[ENTRIES SHOWN Boundary: Start]
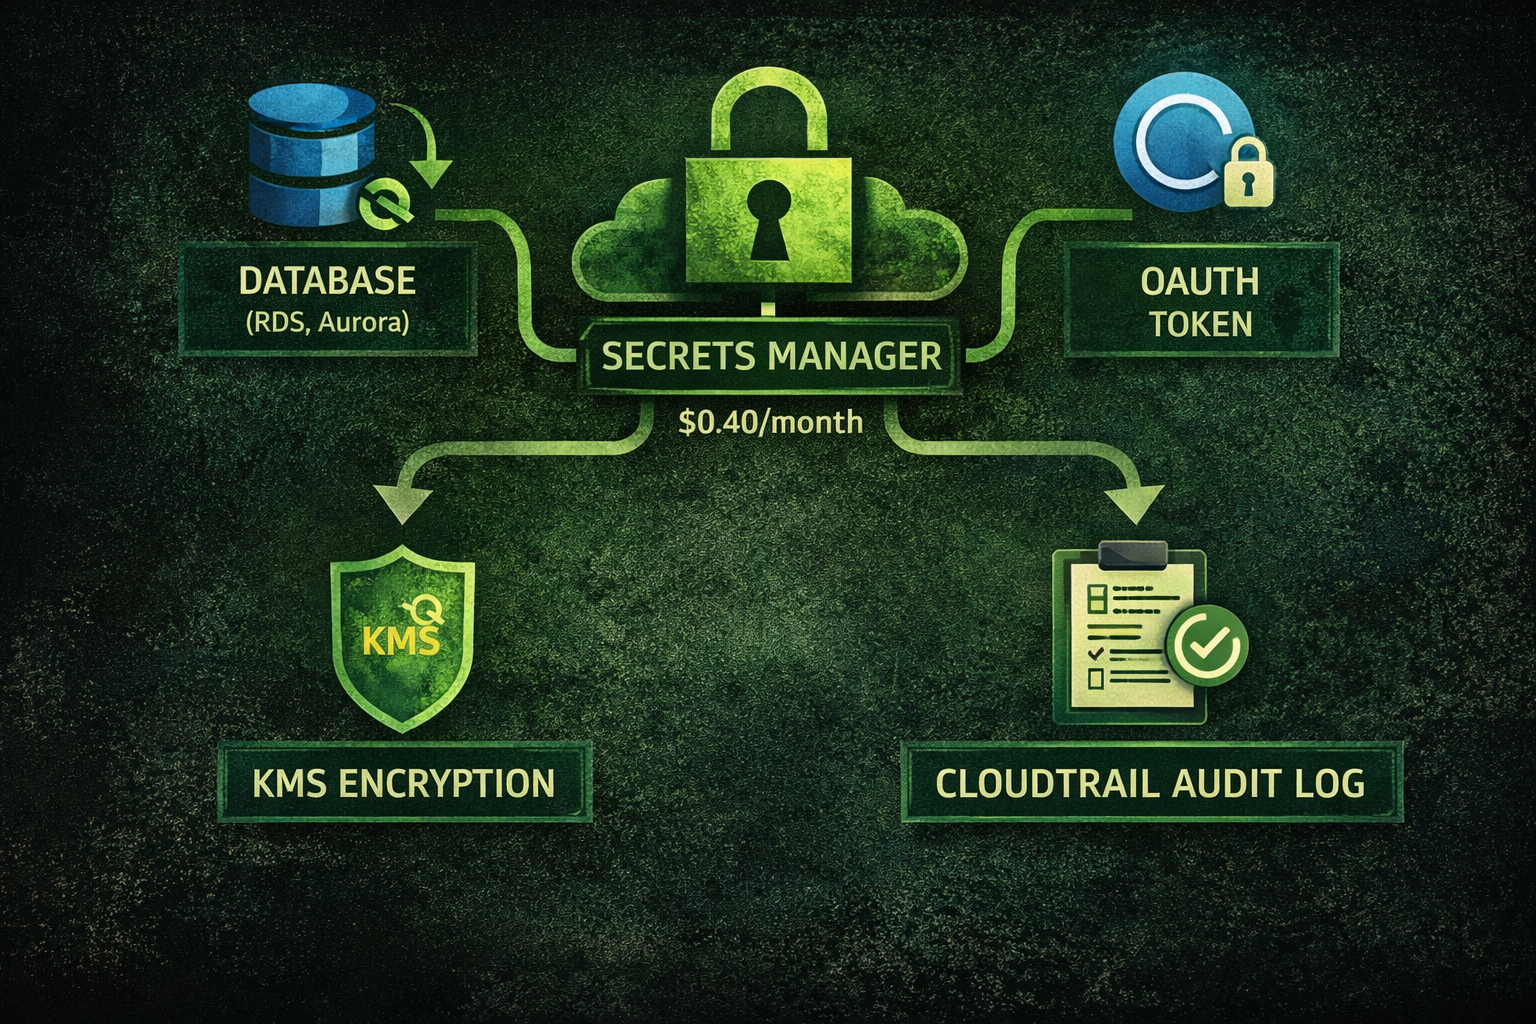Click the SECRETS MANAGER label
1536x1024 pixels.
pyautogui.click(x=771, y=357)
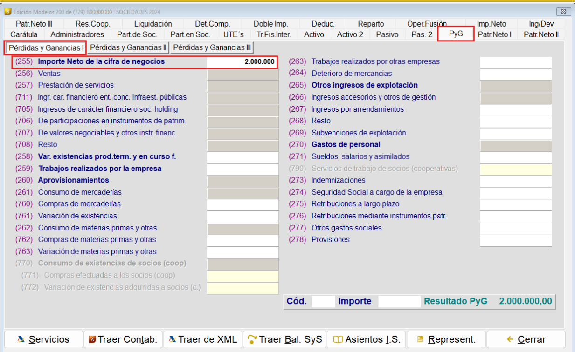Click the Importe entry box at bottom
The width and height of the screenshot is (575, 352).
pos(399,301)
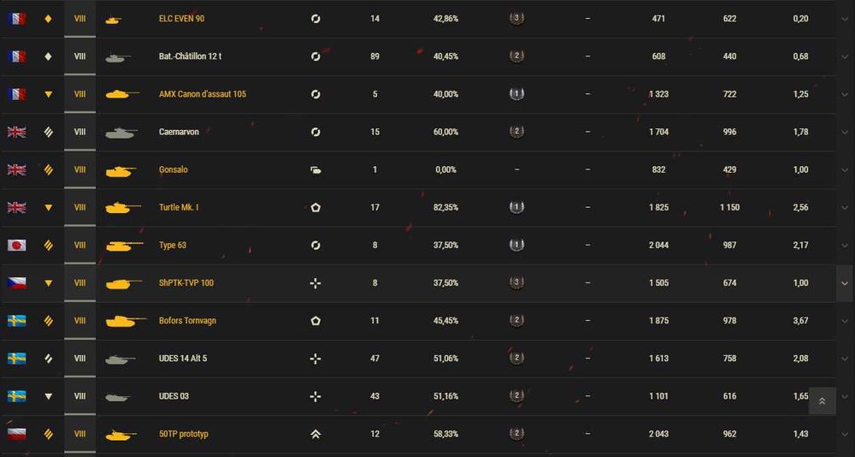This screenshot has height=457, width=855.
Task: Open the AMX Canon d'assaut 105 tank link
Action: (x=203, y=94)
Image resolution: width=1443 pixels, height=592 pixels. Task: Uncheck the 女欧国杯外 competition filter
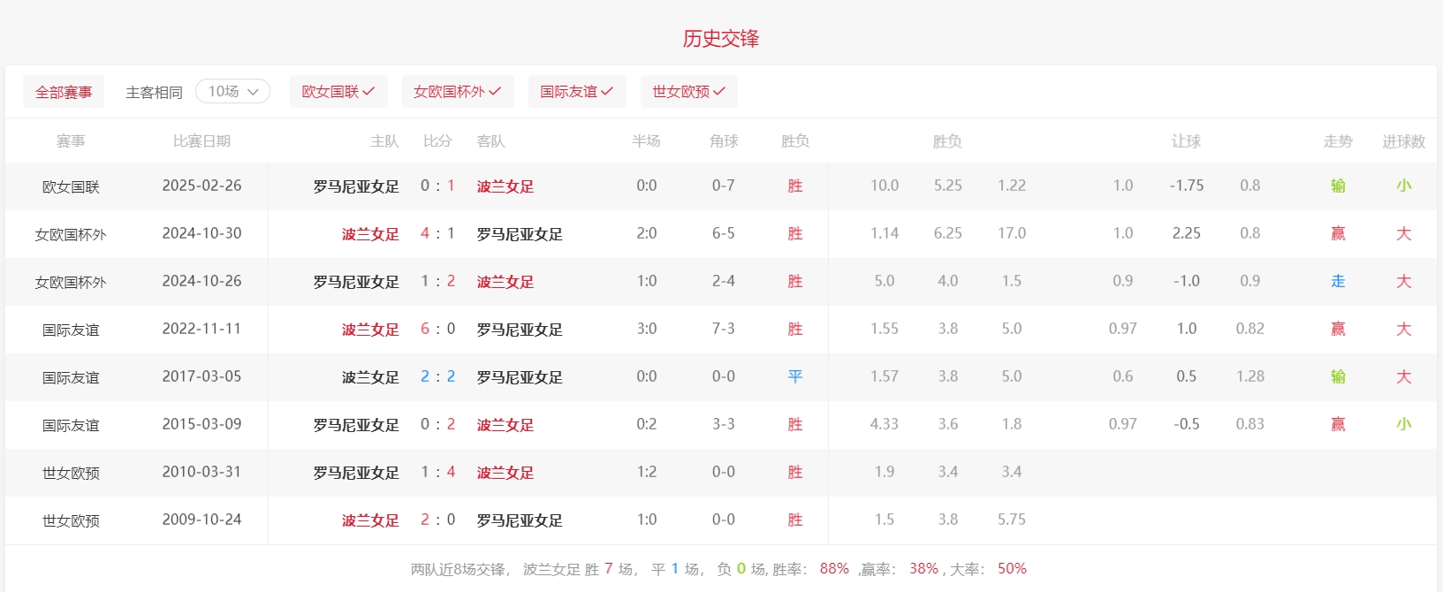(x=457, y=92)
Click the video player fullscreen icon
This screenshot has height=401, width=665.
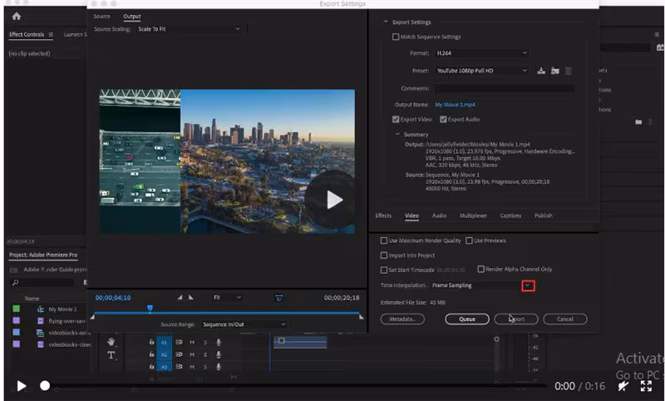(x=645, y=386)
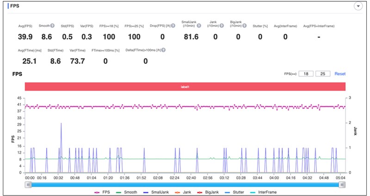Collapse the FPS panel with the arrow button
The image size is (370, 196).
358,6
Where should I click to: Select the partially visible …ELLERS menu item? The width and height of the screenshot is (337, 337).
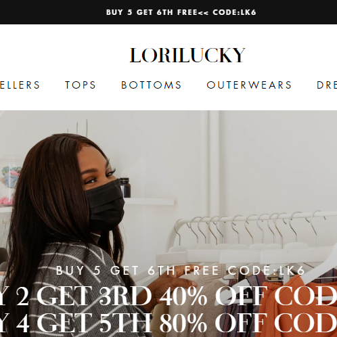tap(20, 85)
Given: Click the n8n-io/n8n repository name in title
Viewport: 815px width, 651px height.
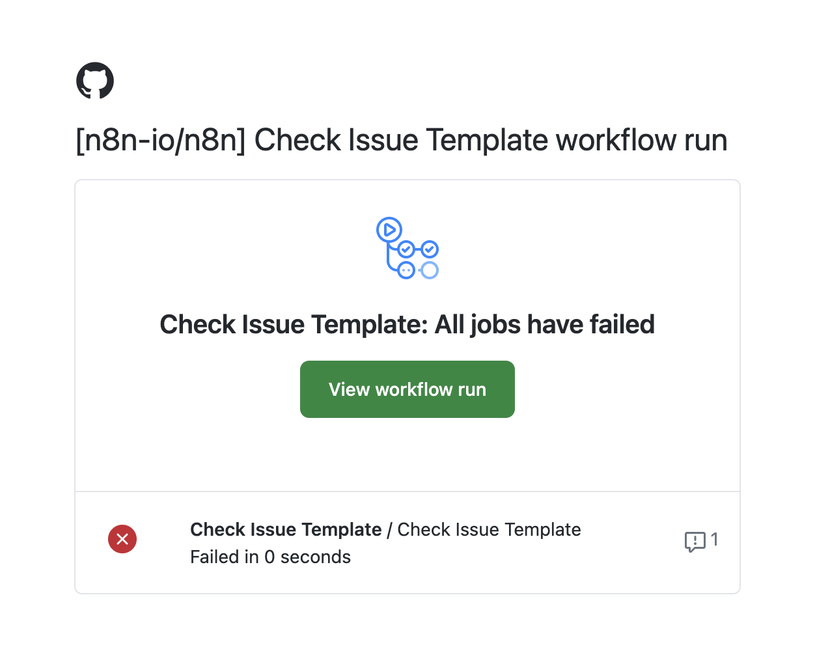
[ENTRIES SHOWN Boundary: End]
→ **EXERCISE DIRECTIONS**:
Your copy should hold exactly the lines from the line bearing "Where should I" through the end of the data, both included, and no pictures or anything further.

→ **OUTPUT FOR THIS EXERCISE**:
Where should I click to: Select the partially visible …ELLERS menu item? The width and height of the screenshot is (337, 337).
tap(20, 85)
Given: Click the n8n-io/n8n repository name in title
Viewport: 815px width, 651px height.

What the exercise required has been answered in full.